DİYARBAKIR'ı hiç gezmeden eksik olan benzinimizi para katışarak alıp havaalanına geçtik.uçağın bilinmez bir tarihe kadar rötar yaptığını öğrenince sıkılsak da hemen orada bulunan KADAYIFÇI SAİM'i ziyaret edince mutlu olduk.
fiyatları havalanlarına göre oldukça makul.biraz 9 günlük gezimizin hesabına baktık.her kasa olaylarında olduğu gibi kasa bir açık veriyordu bir fazla veriyordu.

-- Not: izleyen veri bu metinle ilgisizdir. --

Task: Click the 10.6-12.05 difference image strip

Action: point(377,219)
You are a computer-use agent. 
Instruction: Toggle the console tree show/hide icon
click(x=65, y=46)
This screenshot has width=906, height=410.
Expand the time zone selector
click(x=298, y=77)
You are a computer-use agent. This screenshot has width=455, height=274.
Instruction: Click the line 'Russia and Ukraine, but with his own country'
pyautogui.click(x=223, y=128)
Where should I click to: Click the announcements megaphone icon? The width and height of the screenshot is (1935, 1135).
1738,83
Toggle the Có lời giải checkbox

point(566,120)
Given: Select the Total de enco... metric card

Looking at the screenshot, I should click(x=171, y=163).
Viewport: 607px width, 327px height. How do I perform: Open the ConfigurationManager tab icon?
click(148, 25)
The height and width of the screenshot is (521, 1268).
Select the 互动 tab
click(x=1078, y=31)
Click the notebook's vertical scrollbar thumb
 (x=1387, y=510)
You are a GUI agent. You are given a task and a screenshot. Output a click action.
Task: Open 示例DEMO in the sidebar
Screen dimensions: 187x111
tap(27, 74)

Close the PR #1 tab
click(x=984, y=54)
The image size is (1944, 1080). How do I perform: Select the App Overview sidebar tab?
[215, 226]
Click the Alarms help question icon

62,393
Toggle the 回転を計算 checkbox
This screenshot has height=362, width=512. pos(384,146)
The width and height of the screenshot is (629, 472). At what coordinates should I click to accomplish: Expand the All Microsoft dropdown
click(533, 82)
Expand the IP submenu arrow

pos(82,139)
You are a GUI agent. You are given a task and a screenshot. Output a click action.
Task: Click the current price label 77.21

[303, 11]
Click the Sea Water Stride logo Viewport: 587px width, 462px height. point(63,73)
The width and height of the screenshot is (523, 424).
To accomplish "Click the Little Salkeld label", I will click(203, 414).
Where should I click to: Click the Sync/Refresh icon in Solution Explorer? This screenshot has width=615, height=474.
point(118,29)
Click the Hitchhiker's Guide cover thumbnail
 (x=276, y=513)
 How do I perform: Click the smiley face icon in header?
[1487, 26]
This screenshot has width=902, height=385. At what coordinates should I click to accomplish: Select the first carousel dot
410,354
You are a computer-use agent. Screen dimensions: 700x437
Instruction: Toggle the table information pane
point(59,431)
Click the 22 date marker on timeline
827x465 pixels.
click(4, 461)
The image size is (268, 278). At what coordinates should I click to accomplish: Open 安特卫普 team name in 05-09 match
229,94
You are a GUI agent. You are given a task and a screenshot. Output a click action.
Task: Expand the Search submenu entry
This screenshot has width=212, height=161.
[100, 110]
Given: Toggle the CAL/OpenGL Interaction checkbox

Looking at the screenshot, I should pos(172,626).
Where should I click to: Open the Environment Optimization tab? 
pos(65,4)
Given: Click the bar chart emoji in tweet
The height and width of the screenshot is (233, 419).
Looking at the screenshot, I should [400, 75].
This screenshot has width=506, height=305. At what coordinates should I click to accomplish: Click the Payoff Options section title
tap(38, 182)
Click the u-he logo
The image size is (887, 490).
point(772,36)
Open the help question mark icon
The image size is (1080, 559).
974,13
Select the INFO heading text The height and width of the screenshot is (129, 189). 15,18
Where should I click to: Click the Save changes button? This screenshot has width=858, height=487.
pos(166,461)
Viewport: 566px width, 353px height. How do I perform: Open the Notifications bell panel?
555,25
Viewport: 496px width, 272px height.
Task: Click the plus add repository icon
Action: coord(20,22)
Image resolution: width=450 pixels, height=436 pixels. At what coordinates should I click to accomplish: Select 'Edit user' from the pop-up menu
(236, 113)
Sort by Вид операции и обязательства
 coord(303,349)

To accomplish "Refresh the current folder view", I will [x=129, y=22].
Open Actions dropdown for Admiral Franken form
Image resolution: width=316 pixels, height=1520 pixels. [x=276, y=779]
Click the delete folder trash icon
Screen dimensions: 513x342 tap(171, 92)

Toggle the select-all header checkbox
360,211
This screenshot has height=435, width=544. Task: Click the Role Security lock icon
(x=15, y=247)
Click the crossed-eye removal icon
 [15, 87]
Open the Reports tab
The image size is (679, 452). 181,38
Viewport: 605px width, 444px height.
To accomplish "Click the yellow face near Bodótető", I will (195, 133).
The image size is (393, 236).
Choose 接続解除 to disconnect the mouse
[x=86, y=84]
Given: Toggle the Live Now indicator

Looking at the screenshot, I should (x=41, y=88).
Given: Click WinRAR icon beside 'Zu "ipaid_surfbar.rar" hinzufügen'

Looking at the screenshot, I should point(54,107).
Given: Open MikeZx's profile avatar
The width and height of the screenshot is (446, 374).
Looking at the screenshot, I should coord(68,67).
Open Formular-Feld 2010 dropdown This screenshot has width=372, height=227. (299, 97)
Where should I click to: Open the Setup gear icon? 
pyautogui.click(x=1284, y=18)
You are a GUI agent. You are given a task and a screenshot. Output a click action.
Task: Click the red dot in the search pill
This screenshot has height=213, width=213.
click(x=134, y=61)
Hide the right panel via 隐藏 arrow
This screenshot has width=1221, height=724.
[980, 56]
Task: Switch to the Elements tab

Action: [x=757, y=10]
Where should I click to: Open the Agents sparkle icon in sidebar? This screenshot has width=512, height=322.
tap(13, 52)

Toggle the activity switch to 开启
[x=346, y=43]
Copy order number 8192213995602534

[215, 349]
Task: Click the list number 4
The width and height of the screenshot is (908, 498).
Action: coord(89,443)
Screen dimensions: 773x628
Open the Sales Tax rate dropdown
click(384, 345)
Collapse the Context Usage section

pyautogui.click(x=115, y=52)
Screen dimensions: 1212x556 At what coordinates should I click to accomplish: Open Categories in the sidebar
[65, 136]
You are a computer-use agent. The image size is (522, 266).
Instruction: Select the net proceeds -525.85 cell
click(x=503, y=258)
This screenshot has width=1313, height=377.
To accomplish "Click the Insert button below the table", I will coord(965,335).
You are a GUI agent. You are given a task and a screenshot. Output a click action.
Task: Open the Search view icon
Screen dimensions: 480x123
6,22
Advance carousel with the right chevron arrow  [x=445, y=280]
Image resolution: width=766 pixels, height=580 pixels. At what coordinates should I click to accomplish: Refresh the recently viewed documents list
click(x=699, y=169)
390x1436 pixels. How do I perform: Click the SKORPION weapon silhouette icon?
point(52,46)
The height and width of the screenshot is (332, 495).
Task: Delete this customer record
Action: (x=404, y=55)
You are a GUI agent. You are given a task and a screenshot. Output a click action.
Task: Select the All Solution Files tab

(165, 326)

masraflar açısından gezimizin kısa bir özetini yapacak olursak gezi boyunca 5 kişi konaklamaya 1255 lira
benzine 300 lira
oto kiralamaya 480 lira
otomobilin Diyarbakır'dan Adana'ya transferine 200 lira
yurt dışı çıkış harcına 75 lira
HALEP gidiş+dönüş yoluna 150 lira
HALEP kale gezisine 25 lira
HALFETİ tekne turuna 50 lira
yemek ve diğer masraflara 750 lira verdik.
toplam 3285 lira.
kişi başı yaklaşık 660 liraya tatili tamamladık.DİYARBAKIR HAVAALANINDA 3 saatten fazla rötar yapan uçağımızı beklerken gezimizin 'BİR DAHA NEREDE BULACAĞIZ!' sloganını söyleyerek ve gülerek bundan sonraki HATAY gezimize yoğunlaşamaya başadık.